The notion that creativity is somehow an inherited trait – that either you have it or you don’t – is one of the most commonly cited myths. Sure, art seems to run in certain families and not in others. But research done on fraternal and identical twins have shown that differences between results on creativity tests are similar in both sets of twins, deeming the genetic component relatively insignificant. While recent studies indicate that some people may possibly be more creatively endowed at birth, a stimulating environment and upbringing seems to play a much greater role in enhancing our creativity than genetics. For all we know, all of us quite possibly come into this world as creative beings and are gradually conditioned out of that ability, as many alternative educators -such as of the Montessori school of thought – might argue.
“Creative thinking is a skill.
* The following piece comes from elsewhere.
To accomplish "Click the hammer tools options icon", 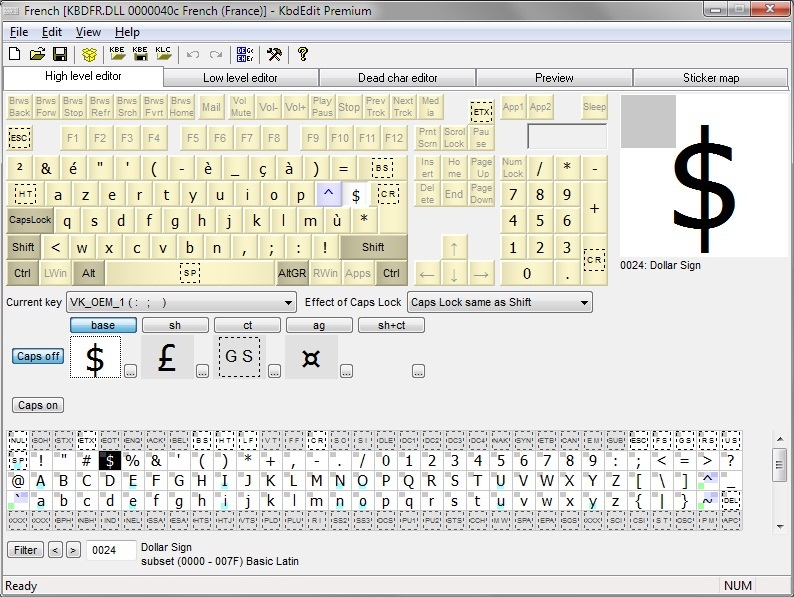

It’s not just a matter of individual talent,” said Edward de Bono, the father of the term ‘lateral thinking’. The inheritance myth demeans the fact that creativity is more like a muscle -a muscle that needs exercise to continue developing – and by ignoring this potential it turns us, instead, into silent spectators of our own fate, fulfillers of our own negative prophecies.
While there is truth to the science that the right brain is home to a lot of the kind of visualisation and holism that creativity seems to derive from, what this ‘right-brain’ myth overlooks is that creativity is equally dependent on critical thinking, which falls largely under the purview of the left hemisphere. Hence, in essence, it is not the right brain that is the domain of creativity, but actually the cross-communication between the two hemispheres. The presence of ‘large-scale brain networks’ across the whole brain, says psychiatrist Szabolcs Keri, is what allows for the kind of associations between seemingly unconnected ideas that is the hallmark of creativity. This calls to mind F. Scott Fitzgerald’s words that “the test of a first-rate intelligence is the ability to hold two opposed ideas in the mind at the same time, and still retain the ability to function.”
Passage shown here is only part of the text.